Clinton Embraces Return to Ambassador Role

By Anne E. Kornblut
Washington Post Staff Writer
Sunday, August 3, 2008

KIGALI, Rwanda, Aug. 2 -- There will be no Clinton restoration -- not this year, at least. But the rehabilitation of Bill Clinton has begun.

The former president in many ways ended the Democratic primary campaign more isolated than his wife, with his own friends and allies unhappy with his flashes of anger and ill-chosen words and blaming him in part for Sen. Hillary Rodham Clinton's defeat. With a negligible relationship with Sen. Barack Obama -- he has spoken to him just once since the primaries -- Clinton has been shut out of the Obama campaign almost entirely and does not know even basic things, such as the role he will play at the Democratic convention.

It is uncharted territory for the most successful Democratic politician of his generation, and part of the reason he was in Kigali on Saturday, the latest stop in a grueling journey across Africa to visit some of the places where his charitable foundation has been active -- and in the process re-establish his role as a global elder statesman. At the same time, Clinton began, slowly, to discuss the bruising Democratic primary season that ended two months earlier.

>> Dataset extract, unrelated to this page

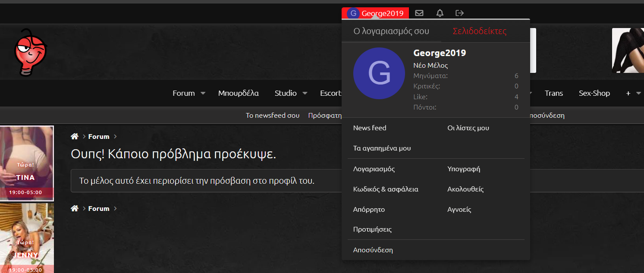Image resolution: width=644 pixels, height=273 pixels.
Task: Click the large blue G profile avatar
Action: [379, 73]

In his first extended interview since his wife exited the campaign in defeat, Clinton said he was glad to be back doing international foundation work. "This is my life now, and I was eager to get back to it, and I couldn't be happier," Clinton said in a hotel suite, with three aides looking on.

In a session that lasted more than 45 minutes, Clinton described his role in the 2008 campaign as "a privilege, an honor," and said, "I loved it," but he declined to discuss any of his own possible mistakes, describing them as a distraction. "Next year, you and I and everybody else will be freer and have more space to say what we believe to be the truth" about the primaries, he said.

Clinton volunteered very little praise of Obama, beyond describing him as "smart" and "a good politician" when asked about him toward the end of the interview. He did, however, muse at length about the role that race could play in the general election -- the issue that some of his former black allies angrily accused him of introducing in the Democratic primaries -- as a factor, if not a decisive one.

Clinton appeared at ease, in a yellow button-down shirt and green khakis, an unlighted cigar in his hand, after a long day in which he had visited a remote town in eastern Rwanda to meet with local farmers growing cassava, a sturdy root plant, with assistance from his foundation.

He worked his way up into a village on foot, meeting a 14-year-old boy with AIDS who is receiving care from a local health provider allied with the Clinton health initiative. Then, after having lunch with Rwandan President Paul Kagame, he took a helicopter to just south of the Ugandan border to break ground on a new, advanced hospital -- digging a shovel into the ground and declaring the space as one that "symbolizes health and hope and peace and unity."

He was, along the way, classic Clinton: nodding attentively as villagers described the impact his nonprofits are having, interrogating participants about what they needed, showing off his range of expertise on topics including gorilla preservation and pediatric AIDS care.

Former Iowa governor Tom Vilsack, who with his wife, Christie, accompanied Clinton on the trip, pointed to the stops as part of the way the former president is still helping set an example without making policy outright.

"The lesson here is that this is what foreign policy ought to be about," Vilsack said.

Yet the sight of the Vilsacks trekking down a dusty road in rural Rwanda with Clinton -- with Terry McAuliffe, the ubiquitous Clinton cheerleader and former Democratic National Committee chairman, bounding along close behind -- offered a snapshot of how remote the former president's orbit has become. Vilsack was one of Hillary Clinton's most dogged backers after his own presidential bid faltered, and he remains a Clinton ally now, when it is less fashionable.